Another author, AUT Professor Gail Pacheco, said previous studies had found a wide range of motherhood penalties, "usually falling below 20 per cent for developed countries and larger for developing economies".
In a one-off snapshot using June 2016 data, Statistics NZ found that the gender pay gap was much wider for parents than for non-parents - a 17 per cent gap between mothers ($23.44 an hour) and fathers ($28.25), compared with a 5 per cent gap between childless women ($21.41) and men ($22.54).
The latest study found that parents earned more than non-parents even after adjusting for ages and all other characteristics, especially for men.
"Men who will in future become parents earn on average 14.3 per cent higher hourly wages than men of the same age who will not become parents," it found.
"That is, fathers are strongly positively selected from the population as a whole."
Future mothers earned 7.8 per cent more than women who would not become mothers, suggesting that high income also boosts a woman's chances of becoming a mother but much less than for men.
Siouxsie Wiles (centre, with daughter Eve and husband Professor Steven Galbraith) says men are taken more seriously than men in many fields. (Photo / Doug Sherring)
Scientist Dr Siouxsie Wiles felt it was a "slap in the face" when a potential employer asked at her job interview about how the job would affect her family.
She had already been a lecturer at Imperial College, London, and had won awards for her work as a research fellow for four years at the University of Auckland, when she finally had the chance to apply for a permanent lectureship at the university.
"When I had an interview for my position, one of the questions I was asked was how was I going to stop the stress of this job affecting my family," she said.
"That was the first time I had been slapped in the face with 'you are a woman and you are a mother'. It was a real eye-opener to how some of the people who I work for and with, how they view me.
"In that particular case, I got my job. But it points to a culture."

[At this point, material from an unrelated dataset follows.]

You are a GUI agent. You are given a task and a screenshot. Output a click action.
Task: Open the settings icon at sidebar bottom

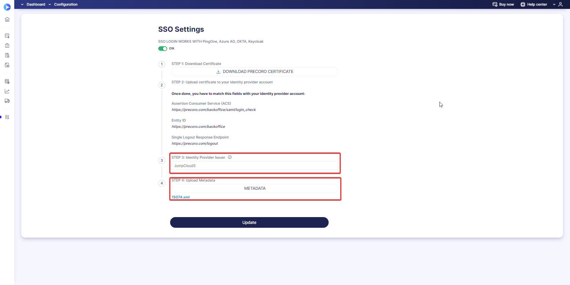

Wiles, who heads the university's Bioluminescent Superbugs Lab, came to New Zealand in 2009 because her husband, NZ-born mathematician Professor Steven Galbraith, applied for a job at the University of Auckland.
"He was told there was a position and he should apply for it," she said.
New to the country, Wiles applied for a Health Research Council fellowship and won it, but at a much lower salary than she had earned in London.
Although the couple's daughter Eve was then only 3, the fellowship was fulltime and on a standard university salary scale. But Wiles said: "I was put on a lower level than I should have been."
She said Galbraith had never been asked about his family at a job interview.
"It certainly feels like fatherhood doesn't affect men as much as motherhood affects women," she said.
"It's very hard to pin down specific instances, but it's interesting that overall there is this gender gap [in pay]. That's partly because you are taken more seriously as a man than as a woman."